[Records for processing start]

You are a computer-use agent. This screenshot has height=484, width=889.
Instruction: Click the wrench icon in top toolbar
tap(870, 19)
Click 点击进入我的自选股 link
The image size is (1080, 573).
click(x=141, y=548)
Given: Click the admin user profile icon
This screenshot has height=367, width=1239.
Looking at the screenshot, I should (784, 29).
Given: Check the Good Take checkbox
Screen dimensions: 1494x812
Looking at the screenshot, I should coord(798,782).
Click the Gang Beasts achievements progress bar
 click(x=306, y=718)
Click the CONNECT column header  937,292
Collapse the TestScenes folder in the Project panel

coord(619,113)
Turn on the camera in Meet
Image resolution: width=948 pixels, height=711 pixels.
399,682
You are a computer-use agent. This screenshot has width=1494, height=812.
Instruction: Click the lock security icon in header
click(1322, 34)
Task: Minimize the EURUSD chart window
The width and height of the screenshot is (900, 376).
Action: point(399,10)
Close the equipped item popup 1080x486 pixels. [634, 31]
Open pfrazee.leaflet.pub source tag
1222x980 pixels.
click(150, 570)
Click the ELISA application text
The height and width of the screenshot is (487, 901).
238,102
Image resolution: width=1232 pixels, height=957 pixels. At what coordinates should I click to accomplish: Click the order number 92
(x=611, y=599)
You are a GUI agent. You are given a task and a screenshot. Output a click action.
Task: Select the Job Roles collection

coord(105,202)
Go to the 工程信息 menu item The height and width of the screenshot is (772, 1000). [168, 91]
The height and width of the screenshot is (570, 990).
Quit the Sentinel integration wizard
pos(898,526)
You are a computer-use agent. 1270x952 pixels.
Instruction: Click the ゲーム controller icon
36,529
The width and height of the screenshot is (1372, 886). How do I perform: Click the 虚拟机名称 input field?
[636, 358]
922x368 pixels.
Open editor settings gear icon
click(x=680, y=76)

[Records for processing end]

_What you will do_
Render the portion of the material from the line containing "The width and height of the screenshot is (1372, 886)." through the end of the material, both ends included, as a Markdown table with the columns Row and Line, numbering the rows in order and omitting any blank lines.

_Solution to the problem_
| Row | Line |
|---|---|
| 1 | The width and height of the screenshot is (1372, 886). How do I perform: Click the 虚拟机名称 input field? |
| 2 | [636, 358] |
| 3 | 922x368 pixels. |
| 4 | Open editor settings gear icon |
| 5 | click(x=680, y=76) |